**PROMPT:**
Please repeat, from the entries that follow, the lines from the one containing "Click the info icon beside Upload Files" through the one containing "Given: Open the 输出优化 menu item" exactly, adding nothing.

Stored items
....

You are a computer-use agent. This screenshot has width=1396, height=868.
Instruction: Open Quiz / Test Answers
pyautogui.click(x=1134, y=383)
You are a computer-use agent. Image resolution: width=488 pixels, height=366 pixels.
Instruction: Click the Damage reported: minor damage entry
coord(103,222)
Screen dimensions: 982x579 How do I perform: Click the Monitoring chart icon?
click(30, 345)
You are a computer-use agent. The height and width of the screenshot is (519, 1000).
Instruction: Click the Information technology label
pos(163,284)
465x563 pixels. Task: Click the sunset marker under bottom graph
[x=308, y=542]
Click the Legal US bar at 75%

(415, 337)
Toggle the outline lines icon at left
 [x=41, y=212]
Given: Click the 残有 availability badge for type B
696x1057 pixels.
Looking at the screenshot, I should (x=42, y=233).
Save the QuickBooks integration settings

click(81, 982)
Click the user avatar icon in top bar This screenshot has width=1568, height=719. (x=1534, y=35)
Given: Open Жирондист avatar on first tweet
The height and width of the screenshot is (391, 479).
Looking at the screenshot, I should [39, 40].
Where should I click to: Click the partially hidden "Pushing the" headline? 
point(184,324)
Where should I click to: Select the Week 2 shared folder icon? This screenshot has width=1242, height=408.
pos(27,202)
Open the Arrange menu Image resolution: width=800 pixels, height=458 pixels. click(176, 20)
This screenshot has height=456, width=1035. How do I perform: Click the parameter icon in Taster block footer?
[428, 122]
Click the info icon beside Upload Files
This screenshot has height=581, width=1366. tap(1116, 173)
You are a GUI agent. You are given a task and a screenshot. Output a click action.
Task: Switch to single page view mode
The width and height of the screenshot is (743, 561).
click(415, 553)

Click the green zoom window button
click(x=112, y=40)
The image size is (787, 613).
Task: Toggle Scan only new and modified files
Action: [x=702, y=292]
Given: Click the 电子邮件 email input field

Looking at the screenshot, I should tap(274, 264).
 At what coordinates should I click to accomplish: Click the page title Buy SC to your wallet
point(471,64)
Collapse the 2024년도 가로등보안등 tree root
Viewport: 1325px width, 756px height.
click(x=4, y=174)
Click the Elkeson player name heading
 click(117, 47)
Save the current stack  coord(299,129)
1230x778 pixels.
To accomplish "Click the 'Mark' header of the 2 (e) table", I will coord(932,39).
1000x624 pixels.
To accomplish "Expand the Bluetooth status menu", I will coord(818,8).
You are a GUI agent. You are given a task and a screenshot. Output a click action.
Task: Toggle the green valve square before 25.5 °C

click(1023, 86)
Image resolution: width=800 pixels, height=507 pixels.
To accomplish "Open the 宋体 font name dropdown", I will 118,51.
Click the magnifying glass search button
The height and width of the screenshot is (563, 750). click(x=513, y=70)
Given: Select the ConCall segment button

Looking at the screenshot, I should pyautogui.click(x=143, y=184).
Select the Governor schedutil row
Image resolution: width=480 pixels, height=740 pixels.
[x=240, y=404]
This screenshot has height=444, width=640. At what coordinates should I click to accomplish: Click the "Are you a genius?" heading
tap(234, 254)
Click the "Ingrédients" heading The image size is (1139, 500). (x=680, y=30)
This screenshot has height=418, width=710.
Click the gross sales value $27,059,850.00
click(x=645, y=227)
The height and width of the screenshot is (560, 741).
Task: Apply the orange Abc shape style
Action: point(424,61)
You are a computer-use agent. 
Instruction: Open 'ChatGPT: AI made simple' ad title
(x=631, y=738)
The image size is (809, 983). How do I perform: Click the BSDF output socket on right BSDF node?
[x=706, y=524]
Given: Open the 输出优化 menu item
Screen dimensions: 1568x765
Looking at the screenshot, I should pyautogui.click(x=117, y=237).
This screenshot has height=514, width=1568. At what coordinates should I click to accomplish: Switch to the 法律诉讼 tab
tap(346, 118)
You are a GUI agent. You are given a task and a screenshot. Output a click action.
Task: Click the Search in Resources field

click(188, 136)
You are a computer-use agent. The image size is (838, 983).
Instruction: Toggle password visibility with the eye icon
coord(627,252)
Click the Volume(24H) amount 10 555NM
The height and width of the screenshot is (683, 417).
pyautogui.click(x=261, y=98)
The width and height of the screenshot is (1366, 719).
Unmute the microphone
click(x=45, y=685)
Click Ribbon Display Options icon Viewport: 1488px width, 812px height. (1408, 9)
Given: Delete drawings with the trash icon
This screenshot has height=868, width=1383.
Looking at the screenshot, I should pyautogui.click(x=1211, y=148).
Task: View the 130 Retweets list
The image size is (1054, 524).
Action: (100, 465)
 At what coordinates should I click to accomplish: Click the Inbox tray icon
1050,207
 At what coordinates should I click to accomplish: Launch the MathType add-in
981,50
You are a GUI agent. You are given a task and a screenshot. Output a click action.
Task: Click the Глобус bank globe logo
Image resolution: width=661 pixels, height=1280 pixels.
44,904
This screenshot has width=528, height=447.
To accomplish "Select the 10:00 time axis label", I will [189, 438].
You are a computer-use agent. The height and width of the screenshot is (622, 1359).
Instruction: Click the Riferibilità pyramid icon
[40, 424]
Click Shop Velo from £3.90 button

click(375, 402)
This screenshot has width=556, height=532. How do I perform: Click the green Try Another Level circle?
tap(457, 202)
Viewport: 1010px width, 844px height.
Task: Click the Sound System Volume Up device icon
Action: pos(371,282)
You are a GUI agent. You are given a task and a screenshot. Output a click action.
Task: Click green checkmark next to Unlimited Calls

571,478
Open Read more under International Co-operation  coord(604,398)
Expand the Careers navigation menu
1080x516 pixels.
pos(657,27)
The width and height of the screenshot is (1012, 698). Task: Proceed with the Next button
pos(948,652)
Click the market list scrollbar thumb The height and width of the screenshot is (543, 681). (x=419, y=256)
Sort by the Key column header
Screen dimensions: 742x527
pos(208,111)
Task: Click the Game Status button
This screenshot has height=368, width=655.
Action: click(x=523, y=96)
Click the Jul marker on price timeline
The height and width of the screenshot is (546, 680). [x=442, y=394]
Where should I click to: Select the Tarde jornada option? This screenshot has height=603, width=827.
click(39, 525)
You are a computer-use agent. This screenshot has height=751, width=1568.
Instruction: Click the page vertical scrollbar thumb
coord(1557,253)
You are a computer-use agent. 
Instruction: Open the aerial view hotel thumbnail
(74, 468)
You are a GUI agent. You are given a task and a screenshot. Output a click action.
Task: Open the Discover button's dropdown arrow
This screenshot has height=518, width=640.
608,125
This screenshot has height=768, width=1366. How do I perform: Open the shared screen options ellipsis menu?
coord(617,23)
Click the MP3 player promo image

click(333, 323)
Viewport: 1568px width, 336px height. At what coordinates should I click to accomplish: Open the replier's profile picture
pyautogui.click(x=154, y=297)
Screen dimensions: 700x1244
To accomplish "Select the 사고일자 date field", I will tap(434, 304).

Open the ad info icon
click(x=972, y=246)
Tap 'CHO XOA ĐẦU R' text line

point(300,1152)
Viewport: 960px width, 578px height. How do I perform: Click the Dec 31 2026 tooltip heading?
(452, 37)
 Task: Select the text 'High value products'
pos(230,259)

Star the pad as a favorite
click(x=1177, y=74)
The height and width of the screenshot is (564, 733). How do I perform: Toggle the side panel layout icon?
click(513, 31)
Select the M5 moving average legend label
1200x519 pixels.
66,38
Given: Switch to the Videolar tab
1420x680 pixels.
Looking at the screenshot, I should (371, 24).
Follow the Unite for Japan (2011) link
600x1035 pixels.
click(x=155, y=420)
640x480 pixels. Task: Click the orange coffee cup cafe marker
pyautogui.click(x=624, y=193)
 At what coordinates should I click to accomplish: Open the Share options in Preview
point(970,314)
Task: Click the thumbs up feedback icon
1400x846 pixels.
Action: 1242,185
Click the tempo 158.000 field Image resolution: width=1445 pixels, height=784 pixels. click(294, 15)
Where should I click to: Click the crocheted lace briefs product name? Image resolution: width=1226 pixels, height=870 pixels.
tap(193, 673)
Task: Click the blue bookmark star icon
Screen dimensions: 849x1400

....

**TASK ANSWER:**
Click the info icon beside Upload Files
This screenshot has height=581, width=1366. tap(1116, 173)
You are a GUI agent. You are given a task and a screenshot. Output a click action.
Task: Switch to single page view mode
The width and height of the screenshot is (743, 561).
click(415, 553)

Click the green zoom window button
click(x=112, y=40)
The image size is (787, 613).
Task: Toggle Scan only new and modified files
Action: [x=702, y=292]
Given: Click the 电子邮件 email input field

Looking at the screenshot, I should tap(274, 264).
 At what coordinates should I click to accomplish: Click the page title Buy SC to your wallet
point(471,64)
Collapse the 2024년도 가로등보안등 tree root
Viewport: 1325px width, 756px height.
click(x=4, y=174)
Click the Elkeson player name heading
 click(117, 47)
Save the current stack  coord(299,129)
1230x778 pixels.
To accomplish "Click the 'Mark' header of the 2 (e) table", I will coord(932,39).
1000x624 pixels.
To accomplish "Expand the Bluetooth status menu", I will coord(818,8).
You are a GUI agent. You are given a task and a screenshot. Output a click action.
Task: Toggle the green valve square before 25.5 °C

click(1023, 86)
Image resolution: width=800 pixels, height=507 pixels.
To accomplish "Open the 宋体 font name dropdown", I will 118,51.
Click the magnifying glass search button
The height and width of the screenshot is (563, 750). click(x=513, y=70)
Given: Select the ConCall segment button

Looking at the screenshot, I should pyautogui.click(x=143, y=184).
Select the Governor schedutil row
Image resolution: width=480 pixels, height=740 pixels.
[x=240, y=404]
This screenshot has height=444, width=640. At what coordinates should I click to accomplish: Click the "Are you a genius?" heading
tap(234, 254)
Click the "Ingrédients" heading The image size is (1139, 500). (x=680, y=30)
This screenshot has height=418, width=710.
Click the gross sales value $27,059,850.00
click(x=645, y=227)
The height and width of the screenshot is (560, 741).
Task: Apply the orange Abc shape style
Action: point(424,61)
You are a computer-use agent. 
Instruction: Open 'ChatGPT: AI made simple' ad title
(x=631, y=738)
The image size is (809, 983). How do I perform: Click the BSDF output socket on right BSDF node?
[x=706, y=524]
Given: Open the 输出优化 menu item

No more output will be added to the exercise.